Los problemas pueden ser de diversa índole y muy diferentes entre sí, pero sea como fuere y aunque nosotros tratemos de impedirlo, nos afectan en todos los ámbitos de nuestra vida. Por ello, cuando nuestra pareja sufre algún problema importante, observamos cómo afecta a sus actitudes y cómo puede dañar otros aspectos de su vida. Debemos ser pacientes con su situación y tratar de apoyarle y ayudarle en esos momentos difíciles.
Relación. Por lo general, con nuestra pareja mantenemos un ambiente relajado y distendido. Cuando una persona sufre un problema importante, lo normal es que se produzcan cambios en su comportamiento y estado de ánimo. A pesar de no desear que afecten a otros ámbitos de su vida y, aunque posea gran autodominio de sí mismo para tratar de impedirlo, es inevitable que los problemas nos hagan sentir preocupados, de mal humor, impotentes o con rabia, afectándonos inevitablemente en otros aspectos de nuestra vida y en las relaciones con los demás.
Por lo general, con nuestra pareja mantenemos un ambiente relajado y distendido, lo que supone una relajación en cuanto a los sentimientos que los problemas generan en nosotros. Cuando nos encontramos ante ese clima de confianza, nos mostramos tal y como somos y nos sentimos, sin tratar de disimular los efectos que los problemas nos producen.

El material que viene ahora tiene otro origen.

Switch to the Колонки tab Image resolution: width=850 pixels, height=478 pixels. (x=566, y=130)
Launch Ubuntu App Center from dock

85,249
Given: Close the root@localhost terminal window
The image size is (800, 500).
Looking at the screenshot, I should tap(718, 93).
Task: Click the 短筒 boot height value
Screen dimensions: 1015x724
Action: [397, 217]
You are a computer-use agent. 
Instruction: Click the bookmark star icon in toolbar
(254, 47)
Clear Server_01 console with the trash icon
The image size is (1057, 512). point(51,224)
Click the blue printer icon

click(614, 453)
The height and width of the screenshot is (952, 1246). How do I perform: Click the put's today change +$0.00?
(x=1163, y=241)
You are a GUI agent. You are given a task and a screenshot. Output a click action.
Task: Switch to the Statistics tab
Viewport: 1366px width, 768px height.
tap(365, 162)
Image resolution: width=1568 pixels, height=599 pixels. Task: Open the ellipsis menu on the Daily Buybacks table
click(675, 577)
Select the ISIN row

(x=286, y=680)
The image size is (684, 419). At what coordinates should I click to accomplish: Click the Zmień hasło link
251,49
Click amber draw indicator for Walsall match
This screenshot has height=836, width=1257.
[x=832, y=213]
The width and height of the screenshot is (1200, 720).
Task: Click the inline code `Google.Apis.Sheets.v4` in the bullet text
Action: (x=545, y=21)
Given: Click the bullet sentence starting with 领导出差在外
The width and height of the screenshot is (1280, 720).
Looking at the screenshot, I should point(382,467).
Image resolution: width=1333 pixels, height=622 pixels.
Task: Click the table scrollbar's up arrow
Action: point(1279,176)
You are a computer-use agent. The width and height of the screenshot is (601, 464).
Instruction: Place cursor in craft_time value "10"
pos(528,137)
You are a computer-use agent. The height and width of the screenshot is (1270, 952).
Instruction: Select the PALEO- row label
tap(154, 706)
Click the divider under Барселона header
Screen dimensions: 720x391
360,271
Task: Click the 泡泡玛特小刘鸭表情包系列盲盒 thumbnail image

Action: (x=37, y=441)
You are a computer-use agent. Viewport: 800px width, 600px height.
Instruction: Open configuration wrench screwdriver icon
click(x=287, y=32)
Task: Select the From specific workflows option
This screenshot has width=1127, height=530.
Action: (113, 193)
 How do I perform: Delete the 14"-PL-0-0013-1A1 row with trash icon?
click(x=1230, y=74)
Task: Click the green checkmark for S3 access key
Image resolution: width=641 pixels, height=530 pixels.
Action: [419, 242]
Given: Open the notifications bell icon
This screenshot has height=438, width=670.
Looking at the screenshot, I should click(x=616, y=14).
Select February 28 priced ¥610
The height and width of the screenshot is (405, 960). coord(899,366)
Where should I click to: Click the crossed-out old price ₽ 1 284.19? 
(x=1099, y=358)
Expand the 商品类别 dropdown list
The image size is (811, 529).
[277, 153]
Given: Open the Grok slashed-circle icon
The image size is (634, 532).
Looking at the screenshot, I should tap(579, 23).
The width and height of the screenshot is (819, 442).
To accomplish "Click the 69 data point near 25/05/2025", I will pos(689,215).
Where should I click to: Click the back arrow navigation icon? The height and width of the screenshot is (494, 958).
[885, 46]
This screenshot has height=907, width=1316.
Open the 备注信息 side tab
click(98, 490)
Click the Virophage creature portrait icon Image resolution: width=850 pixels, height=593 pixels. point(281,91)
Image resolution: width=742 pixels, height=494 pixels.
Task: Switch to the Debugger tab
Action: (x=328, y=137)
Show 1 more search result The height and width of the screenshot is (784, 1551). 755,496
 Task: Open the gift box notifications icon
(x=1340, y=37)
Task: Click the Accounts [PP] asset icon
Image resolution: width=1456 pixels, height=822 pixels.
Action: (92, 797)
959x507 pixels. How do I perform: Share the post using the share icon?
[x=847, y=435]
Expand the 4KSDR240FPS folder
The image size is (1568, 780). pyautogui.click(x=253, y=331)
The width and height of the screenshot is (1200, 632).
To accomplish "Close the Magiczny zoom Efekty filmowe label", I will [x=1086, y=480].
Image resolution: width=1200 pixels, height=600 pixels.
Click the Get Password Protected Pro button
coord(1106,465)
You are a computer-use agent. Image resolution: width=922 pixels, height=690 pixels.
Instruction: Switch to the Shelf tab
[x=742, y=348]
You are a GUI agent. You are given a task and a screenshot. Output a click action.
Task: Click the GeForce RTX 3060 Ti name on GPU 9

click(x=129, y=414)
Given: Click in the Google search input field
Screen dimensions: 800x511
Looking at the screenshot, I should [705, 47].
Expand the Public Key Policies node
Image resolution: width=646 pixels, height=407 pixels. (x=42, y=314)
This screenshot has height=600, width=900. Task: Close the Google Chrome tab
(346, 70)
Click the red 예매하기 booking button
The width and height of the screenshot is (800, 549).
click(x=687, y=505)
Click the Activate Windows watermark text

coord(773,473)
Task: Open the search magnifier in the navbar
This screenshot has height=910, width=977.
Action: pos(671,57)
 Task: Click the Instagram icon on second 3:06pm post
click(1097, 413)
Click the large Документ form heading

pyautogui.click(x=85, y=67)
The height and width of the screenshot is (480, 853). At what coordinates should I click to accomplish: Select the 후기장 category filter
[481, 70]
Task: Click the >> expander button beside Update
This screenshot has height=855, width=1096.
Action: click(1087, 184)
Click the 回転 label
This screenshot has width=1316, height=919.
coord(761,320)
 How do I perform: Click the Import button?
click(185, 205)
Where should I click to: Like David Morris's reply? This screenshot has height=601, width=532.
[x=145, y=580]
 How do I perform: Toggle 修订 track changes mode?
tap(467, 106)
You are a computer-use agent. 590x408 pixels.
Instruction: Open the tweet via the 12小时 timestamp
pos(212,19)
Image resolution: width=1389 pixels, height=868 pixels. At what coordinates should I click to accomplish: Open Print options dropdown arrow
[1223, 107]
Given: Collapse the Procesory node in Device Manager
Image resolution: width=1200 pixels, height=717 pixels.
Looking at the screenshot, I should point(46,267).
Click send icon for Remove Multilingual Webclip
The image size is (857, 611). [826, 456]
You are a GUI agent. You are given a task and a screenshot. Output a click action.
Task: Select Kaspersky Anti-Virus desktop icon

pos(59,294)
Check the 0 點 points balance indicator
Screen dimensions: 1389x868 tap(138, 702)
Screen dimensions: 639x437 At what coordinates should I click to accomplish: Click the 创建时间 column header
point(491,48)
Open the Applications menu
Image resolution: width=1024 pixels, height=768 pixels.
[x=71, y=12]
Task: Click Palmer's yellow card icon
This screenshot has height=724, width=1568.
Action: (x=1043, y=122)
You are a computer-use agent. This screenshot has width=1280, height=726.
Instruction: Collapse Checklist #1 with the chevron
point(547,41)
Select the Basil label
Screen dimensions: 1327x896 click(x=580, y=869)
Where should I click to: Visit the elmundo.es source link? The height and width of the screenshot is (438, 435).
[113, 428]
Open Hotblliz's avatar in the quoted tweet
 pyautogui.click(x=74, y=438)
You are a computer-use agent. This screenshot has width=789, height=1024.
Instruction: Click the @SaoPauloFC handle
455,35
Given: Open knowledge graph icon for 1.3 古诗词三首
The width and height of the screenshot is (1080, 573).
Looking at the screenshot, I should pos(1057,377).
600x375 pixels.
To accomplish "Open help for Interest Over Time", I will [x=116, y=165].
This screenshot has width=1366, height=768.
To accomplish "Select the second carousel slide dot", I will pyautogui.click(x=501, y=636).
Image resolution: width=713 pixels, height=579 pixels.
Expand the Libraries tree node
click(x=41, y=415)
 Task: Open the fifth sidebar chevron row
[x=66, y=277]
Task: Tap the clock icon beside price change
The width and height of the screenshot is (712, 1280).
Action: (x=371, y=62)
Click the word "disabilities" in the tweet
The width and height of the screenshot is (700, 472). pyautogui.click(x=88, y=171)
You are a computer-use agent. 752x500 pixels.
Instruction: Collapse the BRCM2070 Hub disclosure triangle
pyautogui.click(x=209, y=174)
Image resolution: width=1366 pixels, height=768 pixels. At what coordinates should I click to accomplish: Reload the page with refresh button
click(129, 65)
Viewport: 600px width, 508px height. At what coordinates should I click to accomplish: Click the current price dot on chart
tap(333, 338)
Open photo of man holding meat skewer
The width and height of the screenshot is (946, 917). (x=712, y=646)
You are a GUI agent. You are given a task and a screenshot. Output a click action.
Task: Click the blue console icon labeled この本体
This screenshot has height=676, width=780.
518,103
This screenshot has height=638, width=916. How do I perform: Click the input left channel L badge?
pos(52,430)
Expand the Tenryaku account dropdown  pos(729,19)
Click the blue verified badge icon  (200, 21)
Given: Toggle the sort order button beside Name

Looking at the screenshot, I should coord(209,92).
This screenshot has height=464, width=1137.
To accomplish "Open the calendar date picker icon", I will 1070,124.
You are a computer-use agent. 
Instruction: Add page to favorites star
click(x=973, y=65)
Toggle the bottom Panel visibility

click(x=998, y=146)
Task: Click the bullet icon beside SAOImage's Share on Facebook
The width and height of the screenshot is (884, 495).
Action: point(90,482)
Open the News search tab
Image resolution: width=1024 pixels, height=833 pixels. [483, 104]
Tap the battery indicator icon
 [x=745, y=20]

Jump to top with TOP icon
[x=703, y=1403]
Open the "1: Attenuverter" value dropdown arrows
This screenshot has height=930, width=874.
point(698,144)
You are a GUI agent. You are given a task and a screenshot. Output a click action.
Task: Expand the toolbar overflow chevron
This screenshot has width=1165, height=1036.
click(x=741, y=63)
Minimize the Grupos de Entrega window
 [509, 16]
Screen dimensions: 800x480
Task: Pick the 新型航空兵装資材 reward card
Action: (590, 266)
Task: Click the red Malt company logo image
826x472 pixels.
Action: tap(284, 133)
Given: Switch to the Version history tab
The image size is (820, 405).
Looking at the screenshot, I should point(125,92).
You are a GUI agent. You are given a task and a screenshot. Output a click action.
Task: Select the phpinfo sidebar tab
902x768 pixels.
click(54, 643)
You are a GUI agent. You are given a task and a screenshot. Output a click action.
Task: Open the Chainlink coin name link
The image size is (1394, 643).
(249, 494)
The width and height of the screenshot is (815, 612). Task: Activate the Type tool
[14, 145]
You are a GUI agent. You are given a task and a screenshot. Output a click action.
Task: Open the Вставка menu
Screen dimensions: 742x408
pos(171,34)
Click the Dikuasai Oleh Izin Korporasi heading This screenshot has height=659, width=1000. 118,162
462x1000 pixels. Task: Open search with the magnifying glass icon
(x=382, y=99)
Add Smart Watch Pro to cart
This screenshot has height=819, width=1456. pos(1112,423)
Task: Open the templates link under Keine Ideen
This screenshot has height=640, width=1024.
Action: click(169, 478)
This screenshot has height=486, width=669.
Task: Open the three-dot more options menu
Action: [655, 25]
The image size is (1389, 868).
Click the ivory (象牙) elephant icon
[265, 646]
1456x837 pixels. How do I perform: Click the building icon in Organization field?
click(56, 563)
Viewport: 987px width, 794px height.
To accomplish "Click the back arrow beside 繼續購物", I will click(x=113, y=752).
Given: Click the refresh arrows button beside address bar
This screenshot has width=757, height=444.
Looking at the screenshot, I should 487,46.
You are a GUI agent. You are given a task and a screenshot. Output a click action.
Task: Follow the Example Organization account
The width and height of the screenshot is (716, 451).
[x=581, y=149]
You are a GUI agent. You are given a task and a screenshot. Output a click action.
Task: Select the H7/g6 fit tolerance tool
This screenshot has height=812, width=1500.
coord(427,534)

Por ello, cuando nuestra pareja tiene problemas somos nosotros quienes mejor podemos detectarlo y averiguar cuánto le está afectando y en qué medida podemos ayudarle.
Podemos encontrarnos ante personas totalmente reservadas que no desean transmitir sus preocupaciones, no desean contar lo que les sucede ni esperan que los demás les ayuden. Otros por el contrario, encuentran en su pareja un fuerte apoyo y la persona idónea para desahogarse y hablar sobre sus preocupaciones.
Debemos adoptar una actitud activa ante los problemas de nuestra pareja, tratando de ayudarle en su forma de afrontarlos y buscando las posibles soluciones.
Es muy importante que seamos pacientes y que no juzguemos su comportamiento. No podemos desesperarnos ante su actitud derrotista, su temor o su desesperación. Probablemente, su principal apoyo seamos nosotros y, sobre todo, somos la persona de quien espera afecto y comprensión en esos momentos tan delicados.
Es muy posible que nuestro cónyuge no encuentre ninguna salida a esa situación porque se ha obcecado en el problema en sí y en sus aspectos negativo, impidiéndole pensar en alguna solución. Nosotros podemos ayudarle aportando una visión más realista de la situación, convenciéndole de que no es tan grave y que hay soluciones.
Sus problemas, tarde o temprano, repercutirán en nosotros, puesto que es en la convivencia o en la cercanía de una relación afectiva donde más transmitimos lo que nos sucede. Debemos, por tanto, tener una actitud resolutiva y positiva para ayudarle a solucionarlos.
No obstante, hemos de tener en cuenta que nosotros podemos orientarle, animarle y buscar diferentes alternativas, pero será únicamente nuestro cónyuge quien podrá resolver sus problemas.
Nuestra actitud es muy importante. Ser pacientes, comprensivos, cariñosos y entregados a nuestra pareja en esos momentos de dificultad, será muy positivo para ella.
- Busque entretenimientos y diversiones para que pueda pensar en otras cosas y hacer una vida más relajada a pesar de los problemas. Estar entretenido en otras actividades y tener la mente ocupada en otras cosas, permitirá que afronte esa situación con una visión más amplia y realista.
- Intente que se enfrente al problema lo antes posible. Hacerle comprender que si lo pospone sólo estará alargando esa situación. Hay que ser audaces y empezar a poner soluciones lo antes posible, con independencia de lo afectado que se pueda sentir por esa contrariedad en su vida.
- Demuéstrele que está de su lado siempre.
- Busquen todas las alternativas posibles, valorando los pros y los contras y elejan la que consideren más adecuada.
- Demuéstrele confianza en su capacidad para resolver situaciones conflictivas o en su forma de asumir la contrariedad.
- Si lo que presenta son problemas de adicción, muéstrele confianza cuando intente salir de esa situación de dependencia, pero hágale saber que no deseas palabras y buenas intenciones, sino hechos y que para ello, es necesario esfuerzo y constancia.